SET EXERCISE: From the parliamentary speech on disability hate crime, extract the passage starting at "Surely moving beyond" and ending at "subnormal or abnormal.", copying it word for word.

That, of course, gives rise to the question: why not move in other areas? Why not regularise the law so that disability hate crime is treated in the same way as an aggravated offence, as is the case with race or religion? That would require an amendment to primary legislation, and yes, I know it would be a big step, but it would be an important one. If we are making concessions elsewhere, we should regularise the law in that area as well. We treat equalities as a single concept now and we have an Equality and Human Rights Commission.
Surely moving beyond schedule 21 means that, as a society, we should ensure that we do not seem to treat disabled people as a people apart, almost saying that different attitudes, legislation and approaches are required for them. The more we treat disabled people like those of us who are not disabled, the more likely society as a whole is to follow that example and move away from treating them as almost subnormal or abnormal.
I am grateful to the hon. Gentleman for dealing with a point that I was about to address and that has been alluded to by other Members. The focus needs to be shifted away from always analysing a case’s evidence by looking at the victim, and towards the wrongdoing and what the offender has done. That welcome shift of emphasis was displayed in guidance issued by the Crown Prosecution Service to prosecutors in England and Wales in March 2010. It is similar to the shift in focus that occurred some years ago in relation to domestic violence. People used to ask of the victim, “Why did she stay with him?”, instead of focusing on the behaviour of the perpetrator, which, I am glad to say, is what is now happening in cases of domestic abuse. The same must happen in relation to disability.
The danger we face in focusing on the victim and their behaviour is that in assuming that all disabled people are vulnerable just because of their disability, we start asking dangerous questions, such as, “Why don’t they avoid these situations? Why do disabled people put themselves in that position in the first place?” By asking those dangerous questions, we are at risk of driving disabled people back into their homes and into institutions, and away from mainstream society. That is wrong and I hope that today’s debate will give a clear message to the Government that we must avoid it. We are in danger of being as bad as the people in ages past who used to apply the dunce’s cap to disabled people in the classroom.
Such attitudes lead to other dangerous assumptions, such as that of some involved in the criminal justice system that disabled people are somehow unreliable or incredible witnesses, simply because of their disability. That is another dangerous and fatal assumption, which, I am afraid, has played far too great a part in the criminal justice system and has prejudiced and stopped cases involving disabled people. It has ended in miscarriages of justice involving disabled people.

Records on locating elements on screens:
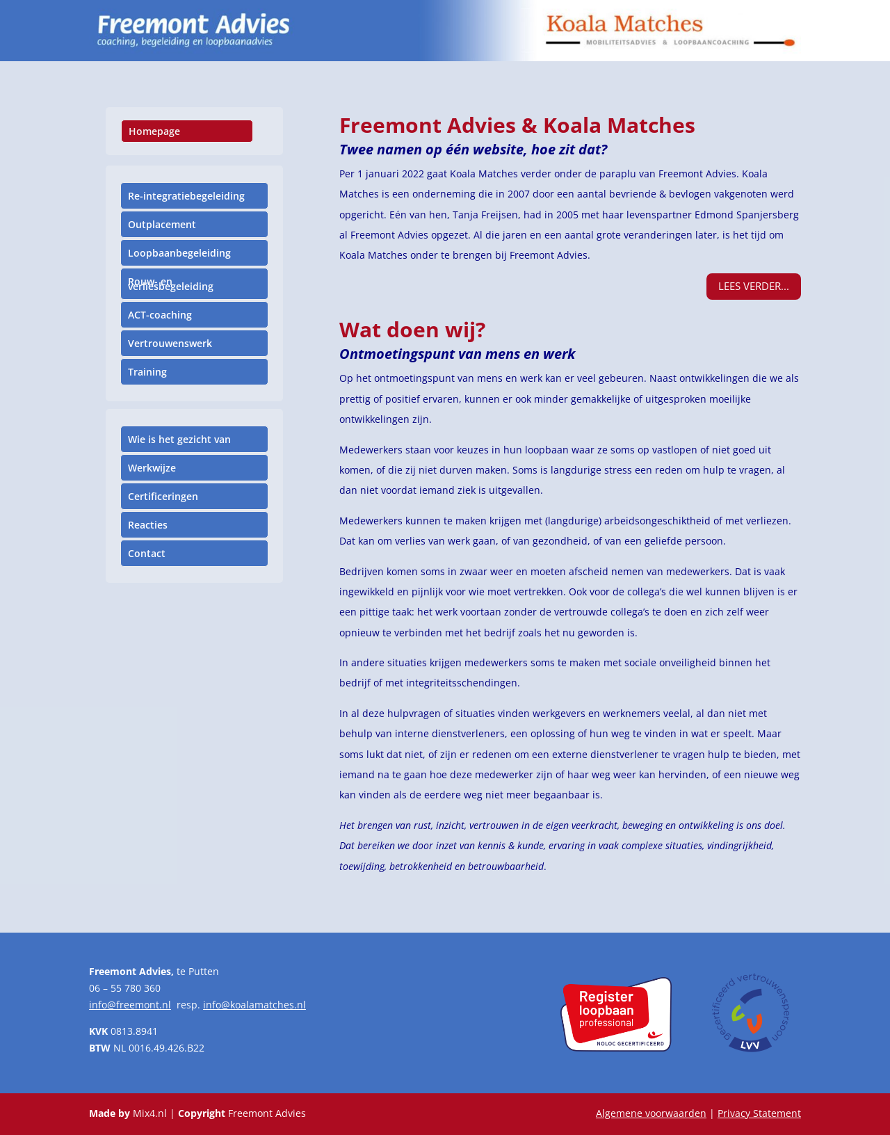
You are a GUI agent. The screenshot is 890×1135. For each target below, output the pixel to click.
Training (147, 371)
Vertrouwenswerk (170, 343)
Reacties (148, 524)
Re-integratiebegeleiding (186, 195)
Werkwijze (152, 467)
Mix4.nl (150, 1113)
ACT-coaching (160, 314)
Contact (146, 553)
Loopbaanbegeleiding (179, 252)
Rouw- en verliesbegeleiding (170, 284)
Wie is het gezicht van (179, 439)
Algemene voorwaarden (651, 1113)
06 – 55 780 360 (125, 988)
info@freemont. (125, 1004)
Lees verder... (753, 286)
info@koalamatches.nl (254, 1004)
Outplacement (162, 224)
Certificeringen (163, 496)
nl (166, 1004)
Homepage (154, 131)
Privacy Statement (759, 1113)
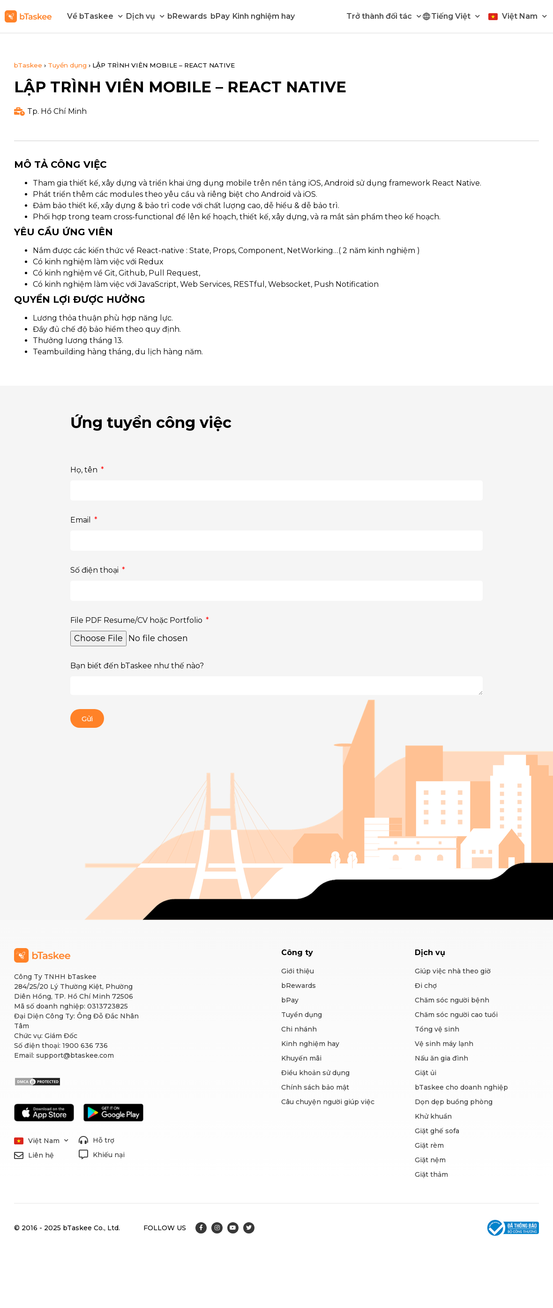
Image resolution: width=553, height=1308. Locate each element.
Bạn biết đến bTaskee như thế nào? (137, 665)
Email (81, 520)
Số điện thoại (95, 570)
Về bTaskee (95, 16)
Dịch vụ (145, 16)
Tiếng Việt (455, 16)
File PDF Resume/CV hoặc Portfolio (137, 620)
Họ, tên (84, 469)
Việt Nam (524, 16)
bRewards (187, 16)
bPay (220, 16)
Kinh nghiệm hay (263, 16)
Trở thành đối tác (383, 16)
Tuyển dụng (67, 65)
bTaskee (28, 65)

---

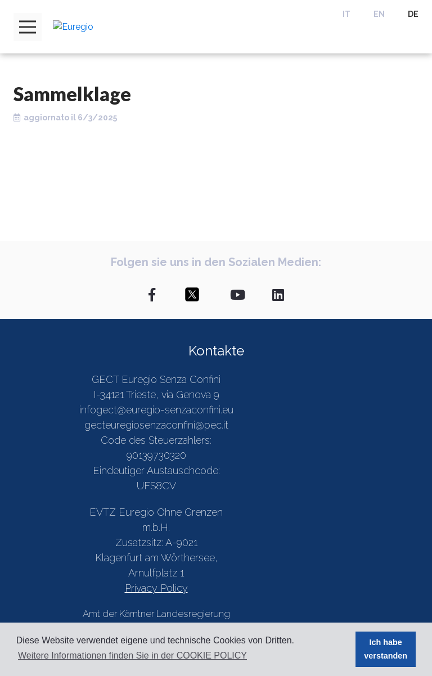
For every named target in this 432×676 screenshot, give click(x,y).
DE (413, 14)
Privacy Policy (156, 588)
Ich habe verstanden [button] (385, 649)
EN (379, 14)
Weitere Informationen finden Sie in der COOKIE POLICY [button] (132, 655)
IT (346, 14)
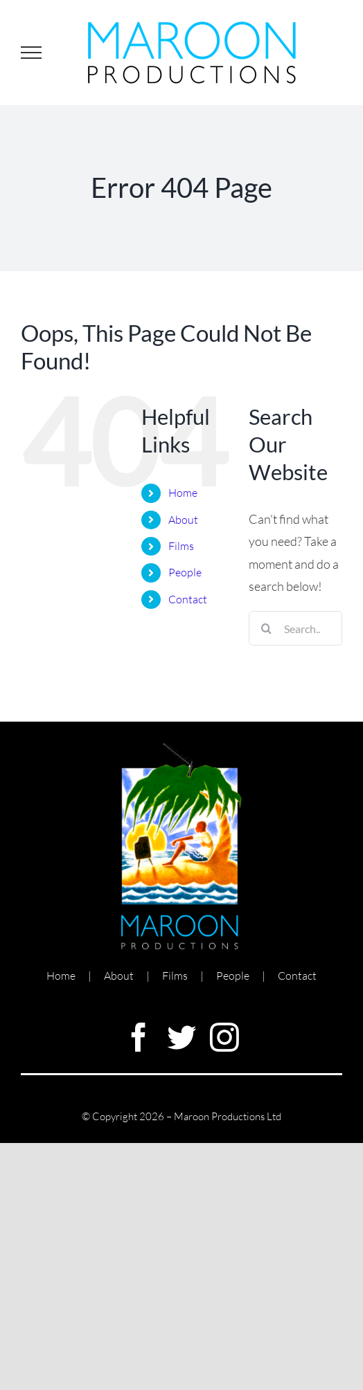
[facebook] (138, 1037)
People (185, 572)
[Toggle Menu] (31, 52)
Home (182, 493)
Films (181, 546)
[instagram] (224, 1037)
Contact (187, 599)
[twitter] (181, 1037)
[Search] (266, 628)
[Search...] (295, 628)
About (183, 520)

EXERCISE RESPONSE:
Surely moving beyond schedule 21 means that, as a society, we should ensure that we do not seem to treat disabled people as a people apart, almost saying that different attitudes, legislation and approaches are required for them. The more we treat disabled people like those of us who are not disabled, the more likely society as a whole is to follow that example and move away from treating them as almost subnormal or abnormal.